Background: Several approaches are available for evaluating heterogeneity in meta-analysis. Sensitivity analyses are often used, but these are often implemented in various non-standardized ways.
Methods: We developed and implemented sequential and combinatorial algorithms that evaluate the change in between-study heterogeneity as one or more studies are excluded from the calculations. The algorithms exclude studies aiming to achieve either the maximum or the minimum final I(2) below a desired pre-set threshold. We applied these algorithms in databases of meta-analyses of binary outcome and >/=4 studies from Cochrane Database of Systematic Reviews (Issue 4, 2005, n = 1011) and meta-analyses of genetic associations (n = 50). Two I(2) thresholds were used (50% and 25%).
Results: Both algorithms have succeeded in achieving the pre-specified final I(2) thresholds. Differences in the number of excluded studies varied from 0% to 6% depending on the database and the heterogeneity threshold, while it was common to exclude different specific studies. Among meta-analyses with initial I(2) > 50%, in the large majority [19 (90.5%) and 208 (85.9%) in genetic and Cochrane meta-analyses, respectively] exclusion of one or two studies sufficed to decrease I(2) < 50%. Similarly, among meta-analyses with initial I(2) > 25%, in most cases [16 (57.1%) and 382 (81.3%), respectively) exclusion of one or two studies sufficed to decrease heterogeneity even <25%. The number of excluded studies correlated modestly with initial estimated I(2) (correlation coefficients 0.52-0.68 depending on algorithm used).
Conclusions: The proposed algorithms can be routinely applied in meta-analyses as standardized sensitivity analyses for heterogeneity. Caution is needed evaluating post hoc which specific studies are responsible for the heterogeneity.

- [PROBLEM DESCRIPTION]:
Which two I(2) thresholds were used in the heterogeneity abstract above? Please answer in a few words.

- [SUPPLIED MATERIAL]:
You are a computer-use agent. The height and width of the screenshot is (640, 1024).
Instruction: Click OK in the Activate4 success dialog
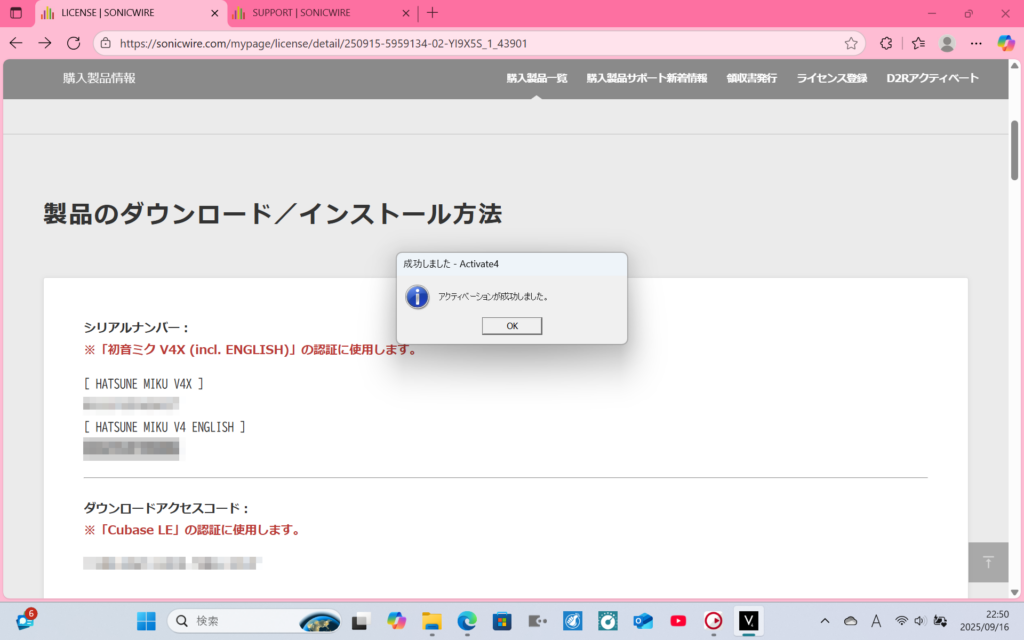point(511,326)

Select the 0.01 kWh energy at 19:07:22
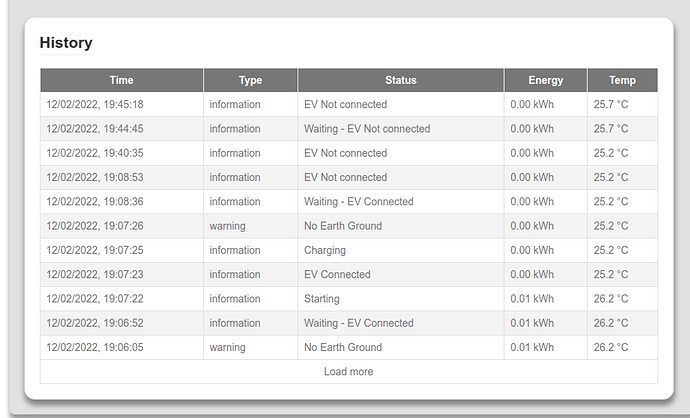coord(532,299)
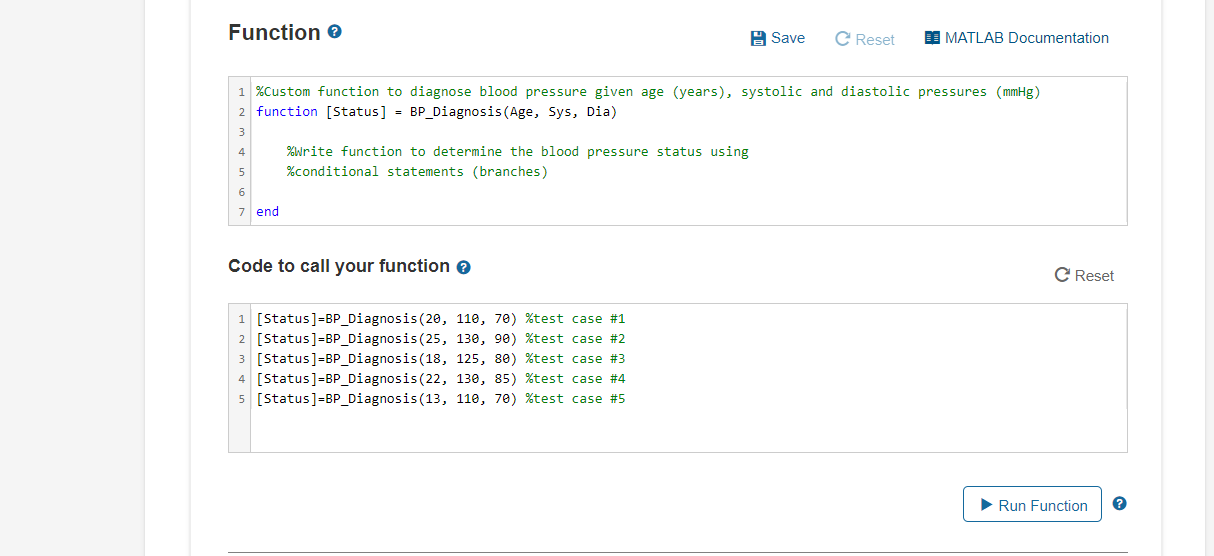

- [SOLUTION FOR THIS TASK]:
50% and 25%.